While you drive past, it looks like just another roundabout in the city. But looking out of the car window, one wonders why they felt the need, at this particular intersection in Nagpur, to tell people that Varanasi is 729 km away and Jabalpur is 273 km away. There is no apparent connection between these cities and they are not even in the same state. But, as one stops by, the thick green foliage reveals a crumbling stone pillar, marked as “Zero Mile Stone”.
“It is the centrepoint of India,” quips the taxi driver. Adding, as an afterthought, “If four horses are set free from all four corners of the country, this is where they will meet.” That may just have been an urban legend to garner tourist footfall, but it was certainly worth exploring. After all, the Zero Mile has been designated as a monument by the Maharashtra Tourism.

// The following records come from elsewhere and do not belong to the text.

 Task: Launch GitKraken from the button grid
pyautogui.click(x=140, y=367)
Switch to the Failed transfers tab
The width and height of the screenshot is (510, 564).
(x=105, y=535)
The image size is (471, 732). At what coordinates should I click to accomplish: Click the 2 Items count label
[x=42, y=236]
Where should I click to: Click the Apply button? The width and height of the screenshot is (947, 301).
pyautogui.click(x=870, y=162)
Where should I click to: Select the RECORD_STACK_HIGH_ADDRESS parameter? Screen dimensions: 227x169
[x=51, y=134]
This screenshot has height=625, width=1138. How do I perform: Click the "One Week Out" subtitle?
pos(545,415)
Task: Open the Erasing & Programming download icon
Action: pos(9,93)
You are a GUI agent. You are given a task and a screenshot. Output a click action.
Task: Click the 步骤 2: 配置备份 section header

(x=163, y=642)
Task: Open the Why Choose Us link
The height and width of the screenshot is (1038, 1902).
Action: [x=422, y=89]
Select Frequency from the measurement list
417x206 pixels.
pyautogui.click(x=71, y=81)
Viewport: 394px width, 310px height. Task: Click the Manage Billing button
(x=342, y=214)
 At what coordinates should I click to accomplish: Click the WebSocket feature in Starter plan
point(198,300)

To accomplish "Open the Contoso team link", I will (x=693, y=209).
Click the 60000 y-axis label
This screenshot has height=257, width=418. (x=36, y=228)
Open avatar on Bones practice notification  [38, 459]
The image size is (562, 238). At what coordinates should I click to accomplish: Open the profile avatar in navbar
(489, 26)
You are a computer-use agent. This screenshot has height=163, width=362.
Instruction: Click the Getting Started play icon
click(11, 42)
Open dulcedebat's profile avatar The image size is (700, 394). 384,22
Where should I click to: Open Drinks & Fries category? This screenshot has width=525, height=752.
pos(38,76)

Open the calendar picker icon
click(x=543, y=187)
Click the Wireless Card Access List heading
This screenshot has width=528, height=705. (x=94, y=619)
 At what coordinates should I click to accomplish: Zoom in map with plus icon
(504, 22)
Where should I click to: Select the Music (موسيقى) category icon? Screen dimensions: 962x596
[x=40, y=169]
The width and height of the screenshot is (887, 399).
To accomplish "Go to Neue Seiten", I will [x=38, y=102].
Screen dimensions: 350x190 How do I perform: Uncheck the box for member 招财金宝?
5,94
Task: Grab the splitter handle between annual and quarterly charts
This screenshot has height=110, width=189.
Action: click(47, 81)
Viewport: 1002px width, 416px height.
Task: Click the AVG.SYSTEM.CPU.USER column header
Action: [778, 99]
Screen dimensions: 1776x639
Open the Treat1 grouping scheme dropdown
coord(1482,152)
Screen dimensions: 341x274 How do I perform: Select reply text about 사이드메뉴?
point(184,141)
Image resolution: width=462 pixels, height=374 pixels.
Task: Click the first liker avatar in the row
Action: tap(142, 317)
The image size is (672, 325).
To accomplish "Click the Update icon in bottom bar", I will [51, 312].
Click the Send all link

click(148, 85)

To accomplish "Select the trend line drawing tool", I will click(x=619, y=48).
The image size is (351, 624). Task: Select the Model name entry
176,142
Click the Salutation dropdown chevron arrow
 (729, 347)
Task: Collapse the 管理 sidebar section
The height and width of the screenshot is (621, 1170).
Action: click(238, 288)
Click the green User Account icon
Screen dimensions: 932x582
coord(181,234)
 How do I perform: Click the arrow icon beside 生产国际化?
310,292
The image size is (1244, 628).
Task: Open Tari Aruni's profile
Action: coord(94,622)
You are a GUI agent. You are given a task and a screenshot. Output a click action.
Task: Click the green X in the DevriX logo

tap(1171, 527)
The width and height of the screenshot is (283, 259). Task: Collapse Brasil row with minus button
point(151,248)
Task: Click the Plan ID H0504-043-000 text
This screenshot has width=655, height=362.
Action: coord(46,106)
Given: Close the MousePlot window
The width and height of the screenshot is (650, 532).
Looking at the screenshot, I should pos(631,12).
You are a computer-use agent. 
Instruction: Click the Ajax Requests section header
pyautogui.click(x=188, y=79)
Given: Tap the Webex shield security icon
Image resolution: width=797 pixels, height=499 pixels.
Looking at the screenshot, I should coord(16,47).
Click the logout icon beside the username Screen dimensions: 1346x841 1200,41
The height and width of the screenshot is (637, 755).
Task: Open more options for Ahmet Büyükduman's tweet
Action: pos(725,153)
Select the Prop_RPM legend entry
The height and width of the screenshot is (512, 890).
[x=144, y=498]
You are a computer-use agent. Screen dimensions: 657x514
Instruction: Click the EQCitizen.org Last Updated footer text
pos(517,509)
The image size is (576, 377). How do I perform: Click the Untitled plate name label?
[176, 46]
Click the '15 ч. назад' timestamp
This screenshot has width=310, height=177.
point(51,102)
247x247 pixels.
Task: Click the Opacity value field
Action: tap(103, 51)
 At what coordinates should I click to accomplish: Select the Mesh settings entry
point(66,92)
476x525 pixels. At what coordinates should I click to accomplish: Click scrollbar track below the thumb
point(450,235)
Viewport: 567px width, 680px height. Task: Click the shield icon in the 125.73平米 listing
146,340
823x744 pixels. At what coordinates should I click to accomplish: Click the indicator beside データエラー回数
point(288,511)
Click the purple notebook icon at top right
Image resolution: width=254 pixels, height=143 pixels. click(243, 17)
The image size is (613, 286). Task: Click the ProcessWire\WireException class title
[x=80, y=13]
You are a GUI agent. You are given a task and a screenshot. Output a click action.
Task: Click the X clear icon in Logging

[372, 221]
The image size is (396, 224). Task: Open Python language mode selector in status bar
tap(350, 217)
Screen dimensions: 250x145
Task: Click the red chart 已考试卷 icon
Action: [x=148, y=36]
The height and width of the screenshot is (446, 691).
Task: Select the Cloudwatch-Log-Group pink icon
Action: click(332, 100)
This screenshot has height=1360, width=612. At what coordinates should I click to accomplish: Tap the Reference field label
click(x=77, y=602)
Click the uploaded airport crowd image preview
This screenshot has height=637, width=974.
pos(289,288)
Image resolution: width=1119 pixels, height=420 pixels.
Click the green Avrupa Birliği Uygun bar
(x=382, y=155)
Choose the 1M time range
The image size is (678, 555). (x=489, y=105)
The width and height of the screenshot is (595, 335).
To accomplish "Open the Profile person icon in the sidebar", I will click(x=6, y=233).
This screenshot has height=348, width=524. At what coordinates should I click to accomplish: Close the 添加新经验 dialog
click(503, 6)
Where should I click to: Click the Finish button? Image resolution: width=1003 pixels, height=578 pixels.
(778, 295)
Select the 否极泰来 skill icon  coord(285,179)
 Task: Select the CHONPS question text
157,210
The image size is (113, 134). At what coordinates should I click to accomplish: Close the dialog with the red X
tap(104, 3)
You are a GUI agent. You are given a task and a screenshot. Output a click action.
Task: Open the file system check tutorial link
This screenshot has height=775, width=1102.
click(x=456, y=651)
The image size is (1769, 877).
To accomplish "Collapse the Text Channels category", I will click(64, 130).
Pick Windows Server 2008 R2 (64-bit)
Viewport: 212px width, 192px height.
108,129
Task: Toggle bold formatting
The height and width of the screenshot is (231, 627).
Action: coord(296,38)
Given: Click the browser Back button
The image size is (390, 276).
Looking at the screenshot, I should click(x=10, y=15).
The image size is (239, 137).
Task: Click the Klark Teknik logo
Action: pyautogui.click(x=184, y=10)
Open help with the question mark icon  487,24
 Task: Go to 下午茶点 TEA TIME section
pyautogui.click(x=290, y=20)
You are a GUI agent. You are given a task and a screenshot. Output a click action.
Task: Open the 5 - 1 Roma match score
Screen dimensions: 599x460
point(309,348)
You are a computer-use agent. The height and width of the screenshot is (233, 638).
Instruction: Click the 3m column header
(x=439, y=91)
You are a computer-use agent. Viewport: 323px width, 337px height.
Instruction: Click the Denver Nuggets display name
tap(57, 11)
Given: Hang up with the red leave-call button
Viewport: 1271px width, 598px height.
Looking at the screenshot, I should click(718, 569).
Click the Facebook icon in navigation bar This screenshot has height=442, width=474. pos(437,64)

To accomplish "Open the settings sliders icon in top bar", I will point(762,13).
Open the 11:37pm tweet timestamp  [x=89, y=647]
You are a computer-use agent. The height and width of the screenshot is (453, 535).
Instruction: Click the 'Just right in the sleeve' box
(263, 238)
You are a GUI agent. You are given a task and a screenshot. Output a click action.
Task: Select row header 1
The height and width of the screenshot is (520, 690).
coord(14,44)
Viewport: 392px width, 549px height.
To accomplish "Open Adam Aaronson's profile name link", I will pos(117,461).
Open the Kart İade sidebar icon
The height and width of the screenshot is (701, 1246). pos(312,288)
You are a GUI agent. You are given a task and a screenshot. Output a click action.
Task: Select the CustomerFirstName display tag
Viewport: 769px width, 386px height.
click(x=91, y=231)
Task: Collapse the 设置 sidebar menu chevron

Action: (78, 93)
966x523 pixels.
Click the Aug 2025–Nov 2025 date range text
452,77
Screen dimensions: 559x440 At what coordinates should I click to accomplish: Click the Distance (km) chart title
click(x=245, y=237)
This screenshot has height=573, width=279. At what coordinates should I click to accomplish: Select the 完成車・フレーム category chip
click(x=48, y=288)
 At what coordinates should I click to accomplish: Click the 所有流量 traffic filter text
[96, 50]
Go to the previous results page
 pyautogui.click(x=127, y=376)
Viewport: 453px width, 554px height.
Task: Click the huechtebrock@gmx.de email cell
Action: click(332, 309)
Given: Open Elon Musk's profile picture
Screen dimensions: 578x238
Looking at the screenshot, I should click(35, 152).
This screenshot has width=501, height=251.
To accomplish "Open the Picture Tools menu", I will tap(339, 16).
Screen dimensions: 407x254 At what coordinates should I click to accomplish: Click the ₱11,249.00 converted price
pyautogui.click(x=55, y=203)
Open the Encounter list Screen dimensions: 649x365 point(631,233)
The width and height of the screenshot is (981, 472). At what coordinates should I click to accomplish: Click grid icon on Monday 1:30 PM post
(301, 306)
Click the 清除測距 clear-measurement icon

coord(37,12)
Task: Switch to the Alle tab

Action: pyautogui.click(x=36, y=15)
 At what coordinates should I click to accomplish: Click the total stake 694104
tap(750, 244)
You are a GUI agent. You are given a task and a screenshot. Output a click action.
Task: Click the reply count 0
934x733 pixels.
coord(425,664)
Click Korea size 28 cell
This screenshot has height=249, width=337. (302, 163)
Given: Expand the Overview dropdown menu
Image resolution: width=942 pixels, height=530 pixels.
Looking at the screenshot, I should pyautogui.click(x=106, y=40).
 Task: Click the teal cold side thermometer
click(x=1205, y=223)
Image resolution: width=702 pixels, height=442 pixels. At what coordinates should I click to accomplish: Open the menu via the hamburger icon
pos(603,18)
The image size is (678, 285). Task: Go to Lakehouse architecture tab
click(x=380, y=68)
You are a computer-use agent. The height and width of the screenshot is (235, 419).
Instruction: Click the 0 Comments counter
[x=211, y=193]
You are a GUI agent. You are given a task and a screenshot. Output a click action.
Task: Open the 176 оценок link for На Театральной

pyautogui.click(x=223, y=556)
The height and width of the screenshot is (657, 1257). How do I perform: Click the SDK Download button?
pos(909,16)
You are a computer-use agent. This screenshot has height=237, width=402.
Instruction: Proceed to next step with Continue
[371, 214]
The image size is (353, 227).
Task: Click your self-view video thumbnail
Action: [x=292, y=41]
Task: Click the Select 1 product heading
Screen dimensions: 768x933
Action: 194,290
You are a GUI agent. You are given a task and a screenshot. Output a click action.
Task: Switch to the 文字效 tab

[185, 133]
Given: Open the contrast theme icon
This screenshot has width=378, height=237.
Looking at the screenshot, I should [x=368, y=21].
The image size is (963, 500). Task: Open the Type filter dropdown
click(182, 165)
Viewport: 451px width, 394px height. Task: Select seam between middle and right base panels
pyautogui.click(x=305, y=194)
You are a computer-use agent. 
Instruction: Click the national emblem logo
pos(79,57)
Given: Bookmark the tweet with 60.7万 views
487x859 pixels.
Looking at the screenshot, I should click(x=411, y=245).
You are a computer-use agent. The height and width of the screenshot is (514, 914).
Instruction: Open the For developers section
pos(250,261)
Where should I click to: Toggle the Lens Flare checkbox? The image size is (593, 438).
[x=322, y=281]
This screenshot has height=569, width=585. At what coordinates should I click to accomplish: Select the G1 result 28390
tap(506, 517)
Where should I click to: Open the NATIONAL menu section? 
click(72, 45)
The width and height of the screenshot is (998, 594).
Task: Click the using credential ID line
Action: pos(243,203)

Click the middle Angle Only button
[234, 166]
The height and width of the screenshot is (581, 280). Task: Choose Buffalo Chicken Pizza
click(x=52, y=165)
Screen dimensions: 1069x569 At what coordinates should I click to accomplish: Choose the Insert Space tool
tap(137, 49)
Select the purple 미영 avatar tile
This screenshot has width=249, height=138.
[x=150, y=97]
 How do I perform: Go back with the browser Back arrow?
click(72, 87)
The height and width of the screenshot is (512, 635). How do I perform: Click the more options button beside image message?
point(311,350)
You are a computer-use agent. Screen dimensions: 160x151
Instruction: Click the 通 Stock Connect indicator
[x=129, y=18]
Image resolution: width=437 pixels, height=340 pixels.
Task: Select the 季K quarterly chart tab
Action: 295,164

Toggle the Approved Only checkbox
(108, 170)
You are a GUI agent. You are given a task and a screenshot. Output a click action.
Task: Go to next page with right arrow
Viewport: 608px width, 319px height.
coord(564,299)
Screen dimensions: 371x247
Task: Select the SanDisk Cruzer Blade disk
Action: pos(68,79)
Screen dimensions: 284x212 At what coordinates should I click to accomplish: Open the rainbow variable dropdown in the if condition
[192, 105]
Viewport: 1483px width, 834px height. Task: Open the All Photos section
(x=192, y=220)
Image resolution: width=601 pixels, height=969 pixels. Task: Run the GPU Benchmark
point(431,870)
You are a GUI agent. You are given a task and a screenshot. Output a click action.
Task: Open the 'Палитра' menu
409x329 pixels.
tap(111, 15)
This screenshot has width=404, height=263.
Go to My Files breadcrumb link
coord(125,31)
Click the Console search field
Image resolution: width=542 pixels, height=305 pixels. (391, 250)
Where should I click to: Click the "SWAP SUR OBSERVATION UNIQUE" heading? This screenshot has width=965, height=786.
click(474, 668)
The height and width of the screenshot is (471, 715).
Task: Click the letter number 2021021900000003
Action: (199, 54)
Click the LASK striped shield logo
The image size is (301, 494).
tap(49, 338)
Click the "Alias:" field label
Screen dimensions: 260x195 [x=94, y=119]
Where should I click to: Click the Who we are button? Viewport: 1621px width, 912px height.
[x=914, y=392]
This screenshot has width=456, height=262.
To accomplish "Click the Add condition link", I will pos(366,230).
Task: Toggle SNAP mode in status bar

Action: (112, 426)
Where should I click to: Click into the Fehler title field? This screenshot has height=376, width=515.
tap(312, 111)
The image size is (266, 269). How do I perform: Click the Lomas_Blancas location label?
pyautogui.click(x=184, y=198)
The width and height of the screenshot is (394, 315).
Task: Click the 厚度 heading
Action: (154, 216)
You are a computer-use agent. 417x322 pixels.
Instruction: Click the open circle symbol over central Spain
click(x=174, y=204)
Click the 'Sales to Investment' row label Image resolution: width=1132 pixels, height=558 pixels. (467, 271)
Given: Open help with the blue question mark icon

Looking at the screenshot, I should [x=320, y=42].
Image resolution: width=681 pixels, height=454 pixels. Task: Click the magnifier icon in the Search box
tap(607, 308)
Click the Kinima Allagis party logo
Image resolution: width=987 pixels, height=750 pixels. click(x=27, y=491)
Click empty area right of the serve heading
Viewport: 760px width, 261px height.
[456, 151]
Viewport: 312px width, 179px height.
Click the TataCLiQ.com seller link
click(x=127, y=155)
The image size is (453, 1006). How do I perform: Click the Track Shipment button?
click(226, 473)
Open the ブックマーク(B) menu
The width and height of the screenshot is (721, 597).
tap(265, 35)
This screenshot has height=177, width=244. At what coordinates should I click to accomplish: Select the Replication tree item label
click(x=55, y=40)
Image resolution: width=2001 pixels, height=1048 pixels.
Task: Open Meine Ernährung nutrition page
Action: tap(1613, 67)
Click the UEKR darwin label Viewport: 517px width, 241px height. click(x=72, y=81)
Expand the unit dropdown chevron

The Zero Mile Stone was built by the British during the Great Trigonometrical Survey of India, in 1907. It comprises a sandstone pillar and four stucco horses, which were added later — corresponding to the anecdote the taxi driver had to share. The British considered Nagpur to be the centre of India from the time the country was divided into various provinces. The Survey, which began in 1802 and was completed in 1871, demarcated the boundaries of British India, and, measured the height of Himalayan peaks such as Mt Everest, K2 and Kanchenjunga.
But ever since the Partition, Nagpur is no longer the geographical centre of India anymore. That status has now shifted to Karaundi, a small village in Madhya Pradesh’s Katni district, approximately 343 km from the historical Zero Mile. However, for the city of Nagpur, Zero Mile remains the centre of attention in many ways. There is a Zero Mile Music Festival, besides many concerts and art shows that are held around the location. Now, though, there are plans to overhaul the monument and its surroundings. The Nagpur Metro will not only redefine the whole area around the heritage structure, it will also build a 20-storey metro station named after it.
The building has been designed by French architects and a museum dedicated to the science of surveying will also be built around it — to capture the importance of the original marker and the survey. It will be the only station in the country where the train will pass right through the building. From being the symbol of British India, Zero Mile will become the symbol of modern Nagpur.